The students worked in groups of four or five to come up with solutions to the cases, three from Dagens industri and one from Bonnier Digital. The cases included figuring out ways to improve Dagens industri’s editorial dashboard, better understand Dagens industri customers and drive website visits at Dagens industri, as well as develop solutions that use an API developed by Bonnier Digital that aggregates content from different Bonnier brands.
“The biggest challenge is coming in as a young person to this big corporation with so many stakeholders,” says student Emil Löwnander, whose group came up with the idea for a cross-brand app that uses gamification and people’s interest in their own profiles to generate downloads and use. “But working with so many stakeholders was kind of the best part as well. To get access to real databases and business information was great, and the whole class really helped each other.”

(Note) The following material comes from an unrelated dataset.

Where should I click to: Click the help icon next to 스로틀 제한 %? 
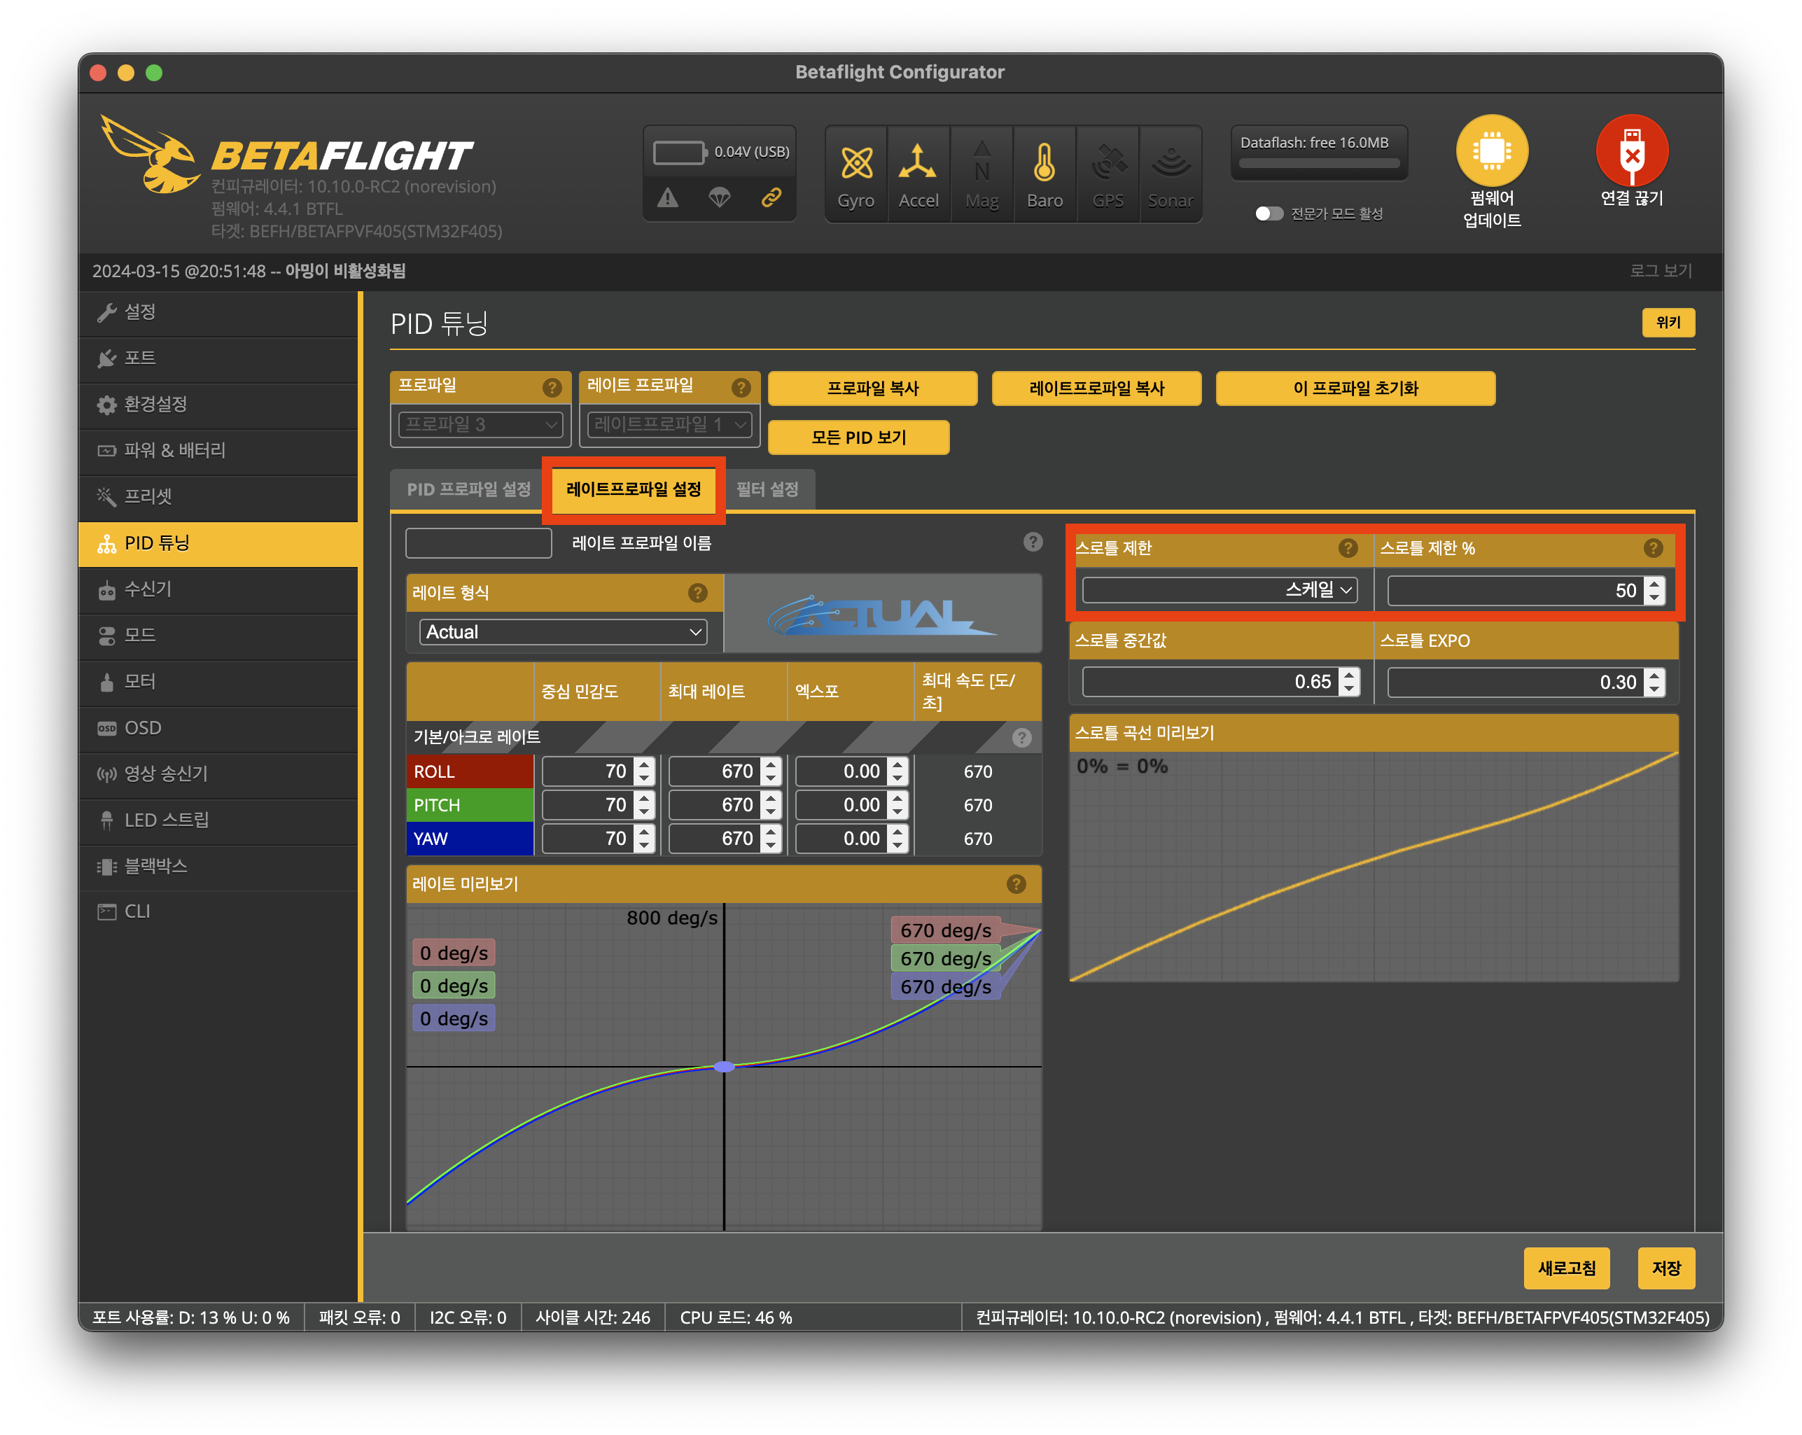coord(1652,548)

One of the most important parts of the exercise was a mid-project workshop, where each group got feedback on what they’d done so far and what they were planning on doing from Rasmus Winther Mølbjerg, Dagens industri’s Jesper Mothander and Bonnier Digital staff Malin Stråhle and Cia Bohlin. For most of the groups, it meant making sure that whatever cool solutions they came up with for the end users would have a strong business element to them as well.
“During the middle evaluation we realized on the spot we needed to change direction, and we took in all that they said and changed everything,” says student Itai Peleg, whose group came up with an augmented reality concept for Dagens industri, which the judges deemed their favorite of the eight concepts presented. “What was so good about this project is that it’s real win-win: they need fresh ideas and we get a client.”
For Dagens industri, it definitely was a win-win. “We see the project as an interesting chance to get ideas from students with fresh eyes,” says Ribbing. “We’ll be looking carefully at what they provided us and see how we can use the ideas we think are valuable and profitable.”